こんなにしっかりしているとは思っていなかったのだ。
『ホントの麗奈ちゃんを知らない』
今になってその本当の意味がわかった気がする海翔であった。
「そんなこと言うなって。困った時はお互い様だ」
「海翔君が困ってても、私は助けられないよ」
海翔は溜め息を吐く。
「そんなバカみたいに理屈並べてたら嫌われんぞ」
「別に構わない」
「構わなくない。オレはお前を嫌いになりたくない」
不意を突かれたように麗奈は言葉を返せなかった。
「麗奈は記憶が無くなって、オレをよく知らないかもしれないが、オレはよく知ってる。それは理不尽で不平等だ。
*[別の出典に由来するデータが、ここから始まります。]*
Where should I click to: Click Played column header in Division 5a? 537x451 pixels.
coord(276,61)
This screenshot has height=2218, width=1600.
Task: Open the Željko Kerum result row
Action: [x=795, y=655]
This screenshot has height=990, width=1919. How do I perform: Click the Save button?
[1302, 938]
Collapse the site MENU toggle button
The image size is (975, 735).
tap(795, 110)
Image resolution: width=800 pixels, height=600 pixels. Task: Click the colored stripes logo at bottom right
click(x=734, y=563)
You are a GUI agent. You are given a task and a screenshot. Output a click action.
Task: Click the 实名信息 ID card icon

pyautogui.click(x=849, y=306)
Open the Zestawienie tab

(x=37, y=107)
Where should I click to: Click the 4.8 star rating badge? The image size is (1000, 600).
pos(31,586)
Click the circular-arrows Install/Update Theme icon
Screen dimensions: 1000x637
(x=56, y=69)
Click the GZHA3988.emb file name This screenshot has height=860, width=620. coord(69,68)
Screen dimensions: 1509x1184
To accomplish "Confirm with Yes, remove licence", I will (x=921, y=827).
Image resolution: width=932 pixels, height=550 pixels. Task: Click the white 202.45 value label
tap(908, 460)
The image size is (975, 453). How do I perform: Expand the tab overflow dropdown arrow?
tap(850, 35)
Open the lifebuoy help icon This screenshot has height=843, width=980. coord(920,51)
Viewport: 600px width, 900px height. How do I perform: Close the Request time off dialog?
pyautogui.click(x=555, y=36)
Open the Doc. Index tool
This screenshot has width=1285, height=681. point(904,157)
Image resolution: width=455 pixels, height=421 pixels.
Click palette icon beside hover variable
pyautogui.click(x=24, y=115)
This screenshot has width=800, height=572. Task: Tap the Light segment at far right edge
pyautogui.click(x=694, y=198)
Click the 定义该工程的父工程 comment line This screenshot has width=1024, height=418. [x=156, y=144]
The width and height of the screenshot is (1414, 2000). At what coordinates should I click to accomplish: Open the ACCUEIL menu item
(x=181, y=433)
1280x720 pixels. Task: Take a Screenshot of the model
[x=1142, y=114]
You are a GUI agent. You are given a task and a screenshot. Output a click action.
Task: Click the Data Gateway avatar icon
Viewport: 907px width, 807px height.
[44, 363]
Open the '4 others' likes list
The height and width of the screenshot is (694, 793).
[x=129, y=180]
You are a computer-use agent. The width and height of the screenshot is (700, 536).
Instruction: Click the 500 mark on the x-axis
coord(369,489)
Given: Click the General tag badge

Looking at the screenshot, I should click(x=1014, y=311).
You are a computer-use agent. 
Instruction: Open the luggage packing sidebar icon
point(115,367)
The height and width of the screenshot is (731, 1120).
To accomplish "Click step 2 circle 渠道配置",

だから、思い出すまでオレが助けてやる」
「意味わかんないよ」
「わからなくていいよ。オレが勝手に決めたことだし。勝手にやらさせて貰うよ。やめてって言ってもやめないからな」
麗奈はもう1つ梨を食べた。
「じゃぁ勝手にすれば」
海翔も梨を食べる。
「その梨、私のために買ってきたんでしょ。勝手に食べないでよ」
「あ? いいだろオレが買ってきたんだし」
「いやよ。私の分減っちゃうじゃない」
「最初っからなかったって思いやがれ」
「あるんだから無理よ」
「なんかめんどくさくなったな」
「あなたがめんどくさくいの。勘違いしないで」
「は!?」
記憶が無くても、2人は相変わらず仲がよいのでした。